◆ **Supplied data**
----
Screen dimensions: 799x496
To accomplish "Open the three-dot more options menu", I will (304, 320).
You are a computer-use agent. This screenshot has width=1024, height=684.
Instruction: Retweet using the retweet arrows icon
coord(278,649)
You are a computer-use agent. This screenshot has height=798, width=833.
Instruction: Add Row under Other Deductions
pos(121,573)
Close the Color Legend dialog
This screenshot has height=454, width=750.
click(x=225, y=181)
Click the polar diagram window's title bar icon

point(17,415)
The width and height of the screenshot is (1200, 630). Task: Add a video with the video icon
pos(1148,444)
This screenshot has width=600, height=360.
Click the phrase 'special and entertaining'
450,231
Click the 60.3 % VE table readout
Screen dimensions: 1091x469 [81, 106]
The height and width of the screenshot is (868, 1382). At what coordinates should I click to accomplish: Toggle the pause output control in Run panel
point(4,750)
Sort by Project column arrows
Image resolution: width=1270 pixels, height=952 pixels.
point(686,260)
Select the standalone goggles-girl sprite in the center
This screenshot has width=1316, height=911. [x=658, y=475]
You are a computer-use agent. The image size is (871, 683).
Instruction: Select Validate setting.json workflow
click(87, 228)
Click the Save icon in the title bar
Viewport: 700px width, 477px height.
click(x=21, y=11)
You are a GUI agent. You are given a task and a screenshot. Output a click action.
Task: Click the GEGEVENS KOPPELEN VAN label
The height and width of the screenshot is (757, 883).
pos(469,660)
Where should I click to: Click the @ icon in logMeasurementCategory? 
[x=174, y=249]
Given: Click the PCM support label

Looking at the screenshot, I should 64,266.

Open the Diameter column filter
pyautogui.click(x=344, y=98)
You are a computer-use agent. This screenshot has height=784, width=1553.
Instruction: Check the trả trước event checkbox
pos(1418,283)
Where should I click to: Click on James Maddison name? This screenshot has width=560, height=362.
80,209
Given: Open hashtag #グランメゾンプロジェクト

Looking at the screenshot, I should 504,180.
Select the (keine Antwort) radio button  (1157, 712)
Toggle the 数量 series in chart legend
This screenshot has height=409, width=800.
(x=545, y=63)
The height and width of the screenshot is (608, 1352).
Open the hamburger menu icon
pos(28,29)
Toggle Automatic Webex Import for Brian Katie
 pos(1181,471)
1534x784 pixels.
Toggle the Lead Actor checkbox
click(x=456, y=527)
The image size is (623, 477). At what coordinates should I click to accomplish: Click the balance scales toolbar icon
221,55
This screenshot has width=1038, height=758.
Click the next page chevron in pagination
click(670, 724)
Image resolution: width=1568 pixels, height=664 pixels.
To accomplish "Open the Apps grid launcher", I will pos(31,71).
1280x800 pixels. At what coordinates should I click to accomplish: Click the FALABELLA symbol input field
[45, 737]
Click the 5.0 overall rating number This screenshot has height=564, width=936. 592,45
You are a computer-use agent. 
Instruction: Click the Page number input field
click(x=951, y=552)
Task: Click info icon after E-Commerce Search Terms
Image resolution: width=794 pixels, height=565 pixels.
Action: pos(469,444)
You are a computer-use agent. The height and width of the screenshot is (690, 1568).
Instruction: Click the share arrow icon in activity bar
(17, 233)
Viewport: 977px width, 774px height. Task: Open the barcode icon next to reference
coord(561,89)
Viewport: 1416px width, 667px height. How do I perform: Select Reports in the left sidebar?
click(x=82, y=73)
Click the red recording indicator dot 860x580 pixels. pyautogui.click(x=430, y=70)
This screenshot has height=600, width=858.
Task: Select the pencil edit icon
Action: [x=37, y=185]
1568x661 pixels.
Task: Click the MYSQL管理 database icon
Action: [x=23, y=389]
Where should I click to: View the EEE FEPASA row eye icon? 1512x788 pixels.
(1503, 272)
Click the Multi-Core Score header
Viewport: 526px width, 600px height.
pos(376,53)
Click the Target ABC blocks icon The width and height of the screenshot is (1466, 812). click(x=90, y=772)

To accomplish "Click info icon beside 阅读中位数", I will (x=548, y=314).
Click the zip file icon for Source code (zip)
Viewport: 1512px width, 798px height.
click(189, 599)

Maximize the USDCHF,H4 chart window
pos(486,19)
----
◆ **Instruction**
Reproduce every one of the entries above word for word, line by line, without any changes.

◆ **Exercise result**
Screen dimensions: 799x496
To accomplish "Open the three-dot more options menu", I will (304, 320).
You are a computer-use agent. This screenshot has width=1024, height=684.
Instruction: Retweet using the retweet arrows icon
coord(278,649)
You are a computer-use agent. This screenshot has height=798, width=833.
Instruction: Add Row under Other Deductions
pos(121,573)
Close the Color Legend dialog
This screenshot has height=454, width=750.
click(x=225, y=181)
Click the polar diagram window's title bar icon

point(17,415)
The width and height of the screenshot is (1200, 630). Task: Add a video with the video icon
pos(1148,444)
This screenshot has width=600, height=360.
Click the phrase 'special and entertaining'
450,231
Click the 60.3 % VE table readout
Screen dimensions: 1091x469 [81, 106]
The height and width of the screenshot is (868, 1382). At what coordinates should I click to accomplish: Toggle the pause output control in Run panel
point(4,750)
Sort by Project column arrows
Image resolution: width=1270 pixels, height=952 pixels.
point(686,260)
Select the standalone goggles-girl sprite in the center
This screenshot has width=1316, height=911. [x=658, y=475]
You are a computer-use agent. The image size is (871, 683).
Instruction: Select Validate setting.json workflow
click(87, 228)
Click the Save icon in the title bar
Viewport: 700px width, 477px height.
click(x=21, y=11)
You are a GUI agent. You are given a task and a screenshot. Output a click action.
Task: Click the GEGEVENS KOPPELEN VAN label
The height and width of the screenshot is (757, 883).
pos(469,660)
Where should I click to: Click the @ icon in logMeasurementCategory? 
[x=174, y=249]
Given: Click the PCM support label

Looking at the screenshot, I should 64,266.

Open the Diameter column filter
pyautogui.click(x=344, y=98)
You are a computer-use agent. This screenshot has height=784, width=1553.
Instruction: Check the trả trước event checkbox
pos(1418,283)
Where should I click to: Click on James Maddison name? This screenshot has width=560, height=362.
80,209
Given: Open hashtag #グランメゾンプロジェクト

Looking at the screenshot, I should 504,180.
Select the (keine Antwort) radio button  (1157, 712)
Toggle the 数量 series in chart legend
This screenshot has height=409, width=800.
(x=545, y=63)
The height and width of the screenshot is (608, 1352).
Open the hamburger menu icon
pos(28,29)
Toggle Automatic Webex Import for Brian Katie
 pos(1181,471)
1534x784 pixels.
Toggle the Lead Actor checkbox
click(x=456, y=527)
The image size is (623, 477). At what coordinates should I click to accomplish: Click the balance scales toolbar icon
221,55
This screenshot has width=1038, height=758.
Click the next page chevron in pagination
click(670, 724)
Image resolution: width=1568 pixels, height=664 pixels.
To accomplish "Open the Apps grid launcher", I will pos(31,71).
1280x800 pixels. At what coordinates should I click to accomplish: Click the FALABELLA symbol input field
[45, 737]
Click the 5.0 overall rating number This screenshot has height=564, width=936. 592,45
You are a computer-use agent. 
Instruction: Click the Page number input field
click(x=951, y=552)
Task: Click info icon after E-Commerce Search Terms
Image resolution: width=794 pixels, height=565 pixels.
Action: pos(469,444)
You are a computer-use agent. The height and width of the screenshot is (690, 1568).
Instruction: Click the share arrow icon in activity bar
(17, 233)
Viewport: 977px width, 774px height. Task: Open the barcode icon next to reference
coord(561,89)
Viewport: 1416px width, 667px height. How do I perform: Select Reports in the left sidebar?
click(x=82, y=73)
Click the red recording indicator dot 860x580 pixels. pyautogui.click(x=430, y=70)
This screenshot has height=600, width=858.
Task: Select the pencil edit icon
Action: [x=37, y=185]
1568x661 pixels.
Task: Click the MYSQL管理 database icon
Action: [x=23, y=389]
Where should I click to: View the EEE FEPASA row eye icon? 1512x788 pixels.
(1503, 272)
Click the Multi-Core Score header
Viewport: 526px width, 600px height.
pos(376,53)
Click the Target ABC blocks icon The width and height of the screenshot is (1466, 812). click(x=90, y=772)

To accomplish "Click info icon beside 阅读中位数", I will (x=548, y=314).
Click the zip file icon for Source code (zip)
Viewport: 1512px width, 798px height.
click(189, 599)

Maximize the USDCHF,H4 chart window
pos(486,19)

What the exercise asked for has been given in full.